3) What does pct actually do?

pct requests that receivers apply the policy to only a percentage of messages that fail DMARC evaluation.
It’s not a guaranteed sampling algorithm and different receivers implement it differently, but it’s still useful as a gradual enforcement lever.

4) Do I need both SPF and DKIM for DMARC?

Strictly: no, DMARC can pass with either SPF or DKIM. Operationally: yes, you want both.
DKIM is especially important because SPF is fragile under forwarding and relaying.

5) Should I set aspf=s and adkim=s (strict alignment)?

Not early. Start relaxed. Strict alignment is for when you want to reduce edge-case abuse and you have strong control over vendors and subdomains.
Strict alignment is also a great way to discover hidden dependencies at 2 a.m.

6) What about subdomains—do they inherit the parent’s policy?

By default, subdomains use the organizational domain DMARC policy unless they publish their own DMARC record.
If you set sp= on the parent record, you can define a separate policy specifically for subdomains.

7) Why do some vendors “support DMARC” but still fail alignment?

Many vendors mean “we support SPF and DKIM for our own domain.” That’s not enough if you want to send as your domain.
You typically need custom DKIM (signing with your domain) and sometimes a custom return-path under your domain.

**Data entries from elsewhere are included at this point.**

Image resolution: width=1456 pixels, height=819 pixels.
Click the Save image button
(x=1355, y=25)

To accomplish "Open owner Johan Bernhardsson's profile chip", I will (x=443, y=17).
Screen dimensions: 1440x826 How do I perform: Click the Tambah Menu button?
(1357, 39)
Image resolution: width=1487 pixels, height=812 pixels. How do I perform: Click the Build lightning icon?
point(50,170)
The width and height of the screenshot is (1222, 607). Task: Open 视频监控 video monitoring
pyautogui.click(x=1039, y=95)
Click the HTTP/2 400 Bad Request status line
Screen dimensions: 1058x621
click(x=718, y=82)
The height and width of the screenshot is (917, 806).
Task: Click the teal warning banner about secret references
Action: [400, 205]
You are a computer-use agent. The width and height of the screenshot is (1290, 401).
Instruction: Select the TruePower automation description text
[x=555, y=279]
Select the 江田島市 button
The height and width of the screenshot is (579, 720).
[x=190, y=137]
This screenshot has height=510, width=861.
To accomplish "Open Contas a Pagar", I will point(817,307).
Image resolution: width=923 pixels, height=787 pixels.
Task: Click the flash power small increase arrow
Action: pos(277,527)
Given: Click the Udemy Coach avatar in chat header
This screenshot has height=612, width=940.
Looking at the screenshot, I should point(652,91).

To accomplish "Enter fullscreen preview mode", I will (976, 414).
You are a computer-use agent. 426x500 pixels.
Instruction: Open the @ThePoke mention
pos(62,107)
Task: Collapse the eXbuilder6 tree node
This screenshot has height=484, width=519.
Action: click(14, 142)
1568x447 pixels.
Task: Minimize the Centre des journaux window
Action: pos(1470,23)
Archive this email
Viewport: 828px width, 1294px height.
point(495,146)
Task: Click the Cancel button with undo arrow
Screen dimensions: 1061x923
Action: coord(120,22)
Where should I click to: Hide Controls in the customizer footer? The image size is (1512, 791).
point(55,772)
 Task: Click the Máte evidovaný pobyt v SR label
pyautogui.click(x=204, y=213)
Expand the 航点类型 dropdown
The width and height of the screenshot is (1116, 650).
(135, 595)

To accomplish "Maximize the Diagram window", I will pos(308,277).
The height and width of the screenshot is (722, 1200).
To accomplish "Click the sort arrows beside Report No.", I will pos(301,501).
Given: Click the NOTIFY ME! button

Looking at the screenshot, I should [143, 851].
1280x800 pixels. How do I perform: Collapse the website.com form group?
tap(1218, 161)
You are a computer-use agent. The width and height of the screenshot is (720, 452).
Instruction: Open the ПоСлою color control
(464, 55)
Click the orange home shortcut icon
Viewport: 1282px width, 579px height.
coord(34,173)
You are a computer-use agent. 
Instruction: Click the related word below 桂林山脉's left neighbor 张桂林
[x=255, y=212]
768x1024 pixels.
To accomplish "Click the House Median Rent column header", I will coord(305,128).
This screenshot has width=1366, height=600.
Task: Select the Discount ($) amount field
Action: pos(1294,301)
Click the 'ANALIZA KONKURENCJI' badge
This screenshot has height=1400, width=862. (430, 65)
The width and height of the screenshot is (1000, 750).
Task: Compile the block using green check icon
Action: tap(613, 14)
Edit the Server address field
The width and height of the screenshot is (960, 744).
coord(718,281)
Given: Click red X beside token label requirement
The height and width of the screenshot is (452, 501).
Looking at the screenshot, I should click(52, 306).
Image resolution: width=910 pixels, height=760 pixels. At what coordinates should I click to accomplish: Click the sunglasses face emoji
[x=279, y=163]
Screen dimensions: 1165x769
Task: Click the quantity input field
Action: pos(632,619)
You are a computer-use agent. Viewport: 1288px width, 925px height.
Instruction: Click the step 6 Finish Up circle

8) Will DMARC stop all phishing using my brand?

It stops direct-domain spoofing (attacker uses From: ceo@yourbrand.com while sending from elsewhere) for receivers that enforce DMARC.
It does not stop lookalike domains, display-name spoofing, or compromised legitimate accounts.

9) What’s the biggest operational risk of DMARC reject?

Breaking legitimate mail from a system you didn’t know was using your From domain, or from a vendor that can’t align.
This hits transactional email first, which is exactly the mail you cannot afford to lose.

10) If I’m under active spoofing today, what’s the fastest safe move?

Move to p=quarantine; pct=100 quickly if you have basic alignment for your main platforms, then accelerate remediation and ramp to reject.
If you can confidently assert DKIM alignment for your core mail, you can go reject faster—but do it with eyes open and monitoring staffed.

Conclusion: next steps you can execute this week

DMARC quarantine and reject are not philosophical positions. They’re enforcement modes.
Quarantine is how you learn without taking the business down. Reject is how you cash in that learning and make spoofing materially harder.

Practical next steps:

1. Check your current DMARC/SPF/DKIM DNS records and confirm there is exactly one DMARC record.
2. Turn on RUA reporting if it’s missing and start collecting aggregate reports daily.
3. Build your sender inventory from RUA source IPs and Authentication-Results headers.
4. Fix the top failing legitimate sender first (it’s usually a vendor with unaligned DKIM).
5. Move to p=quarantine; pct=10 with a rollback plan, then ramp deliberately.
6. Graduate to p=reject once your known critical flows pass DMARC consistently and unknown sources are clearly not yours.

The win condition is quiet: fewer spoofed messages get delivered, fewer users have to guess, and your email stops being a shared hallucination between senders and receivers.